Task to complete: From the entries below, return exactly the lines beginning at the one that contains "Task: Click the sender name Maria Lazarova" and ending at the one that contains "Tap the light bulb Usage tips icon", both of them included, and only those lines.

Given entries:
-- -- --
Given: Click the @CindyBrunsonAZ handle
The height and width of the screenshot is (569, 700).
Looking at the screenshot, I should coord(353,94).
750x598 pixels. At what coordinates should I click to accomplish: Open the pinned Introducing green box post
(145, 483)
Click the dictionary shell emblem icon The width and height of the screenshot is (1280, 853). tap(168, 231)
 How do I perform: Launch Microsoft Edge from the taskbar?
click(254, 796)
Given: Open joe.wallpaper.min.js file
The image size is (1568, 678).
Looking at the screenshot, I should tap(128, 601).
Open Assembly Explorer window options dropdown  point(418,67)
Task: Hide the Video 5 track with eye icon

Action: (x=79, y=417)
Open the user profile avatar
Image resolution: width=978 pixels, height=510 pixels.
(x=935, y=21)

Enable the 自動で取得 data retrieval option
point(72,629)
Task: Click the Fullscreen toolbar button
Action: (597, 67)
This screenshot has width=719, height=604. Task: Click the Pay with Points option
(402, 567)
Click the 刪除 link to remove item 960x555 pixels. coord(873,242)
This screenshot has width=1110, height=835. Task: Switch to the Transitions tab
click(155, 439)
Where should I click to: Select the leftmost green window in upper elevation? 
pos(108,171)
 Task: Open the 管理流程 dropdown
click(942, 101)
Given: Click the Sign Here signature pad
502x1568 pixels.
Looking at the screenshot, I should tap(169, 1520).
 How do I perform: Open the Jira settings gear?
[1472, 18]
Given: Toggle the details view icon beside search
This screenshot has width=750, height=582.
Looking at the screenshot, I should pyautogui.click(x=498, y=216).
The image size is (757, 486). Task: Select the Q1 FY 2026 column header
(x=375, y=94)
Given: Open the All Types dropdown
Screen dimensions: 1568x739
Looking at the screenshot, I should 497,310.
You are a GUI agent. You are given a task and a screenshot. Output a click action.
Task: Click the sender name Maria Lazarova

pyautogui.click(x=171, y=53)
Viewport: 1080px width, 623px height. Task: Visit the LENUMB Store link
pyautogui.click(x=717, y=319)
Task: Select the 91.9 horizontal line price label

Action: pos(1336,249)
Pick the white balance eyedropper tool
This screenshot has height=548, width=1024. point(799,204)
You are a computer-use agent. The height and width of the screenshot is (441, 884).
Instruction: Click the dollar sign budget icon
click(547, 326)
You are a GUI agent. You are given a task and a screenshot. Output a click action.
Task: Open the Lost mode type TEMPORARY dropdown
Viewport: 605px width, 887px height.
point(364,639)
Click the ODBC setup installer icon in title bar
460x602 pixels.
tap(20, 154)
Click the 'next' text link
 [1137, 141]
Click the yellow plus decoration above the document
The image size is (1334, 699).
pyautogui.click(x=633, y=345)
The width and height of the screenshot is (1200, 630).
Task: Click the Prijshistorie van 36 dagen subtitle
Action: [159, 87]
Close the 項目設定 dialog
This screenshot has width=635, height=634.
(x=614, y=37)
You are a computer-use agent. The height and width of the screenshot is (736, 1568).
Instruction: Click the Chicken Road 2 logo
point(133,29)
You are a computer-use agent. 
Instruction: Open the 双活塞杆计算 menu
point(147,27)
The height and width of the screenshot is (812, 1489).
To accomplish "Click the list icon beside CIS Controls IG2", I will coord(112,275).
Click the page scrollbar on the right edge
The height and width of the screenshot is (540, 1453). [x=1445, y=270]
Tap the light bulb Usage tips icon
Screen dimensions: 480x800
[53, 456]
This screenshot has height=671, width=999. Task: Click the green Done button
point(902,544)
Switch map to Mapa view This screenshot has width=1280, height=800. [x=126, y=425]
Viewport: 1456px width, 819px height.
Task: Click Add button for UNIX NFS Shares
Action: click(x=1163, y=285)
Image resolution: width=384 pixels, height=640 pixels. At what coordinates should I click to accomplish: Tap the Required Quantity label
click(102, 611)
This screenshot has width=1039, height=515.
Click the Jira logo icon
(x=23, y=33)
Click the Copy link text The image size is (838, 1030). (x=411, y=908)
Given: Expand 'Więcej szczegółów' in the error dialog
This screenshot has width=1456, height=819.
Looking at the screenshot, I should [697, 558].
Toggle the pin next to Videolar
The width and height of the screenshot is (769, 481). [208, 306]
-- -- --
Your response:
Task: Click the sender name Maria Lazarova

pyautogui.click(x=171, y=53)
Viewport: 1080px width, 623px height. Task: Visit the LENUMB Store link
pyautogui.click(x=717, y=319)
Task: Select the 91.9 horizontal line price label

Action: pos(1336,249)
Pick the white balance eyedropper tool
This screenshot has height=548, width=1024. point(799,204)
You are a computer-use agent. The height and width of the screenshot is (441, 884).
Instruction: Click the dollar sign budget icon
click(547, 326)
You are a GUI agent. You are given a task and a screenshot. Output a click action.
Task: Open the Lost mode type TEMPORARY dropdown
Viewport: 605px width, 887px height.
point(364,639)
Click the ODBC setup installer icon in title bar
460x602 pixels.
tap(20, 154)
Click the 'next' text link
 [1137, 141]
Click the yellow plus decoration above the document
The image size is (1334, 699).
pyautogui.click(x=633, y=345)
The width and height of the screenshot is (1200, 630).
Task: Click the Prijshistorie van 36 dagen subtitle
Action: [159, 87]
Close the 項目設定 dialog
This screenshot has width=635, height=634.
(x=614, y=37)
You are a computer-use agent. The height and width of the screenshot is (736, 1568).
Instruction: Click the Chicken Road 2 logo
point(133,29)
You are a computer-use agent. 
Instruction: Open the 双活塞杆计算 menu
point(147,27)
The height and width of the screenshot is (812, 1489).
To accomplish "Click the list icon beside CIS Controls IG2", I will coord(112,275).
Click the page scrollbar on the right edge
The height and width of the screenshot is (540, 1453). [x=1445, y=270]
Tap the light bulb Usage tips icon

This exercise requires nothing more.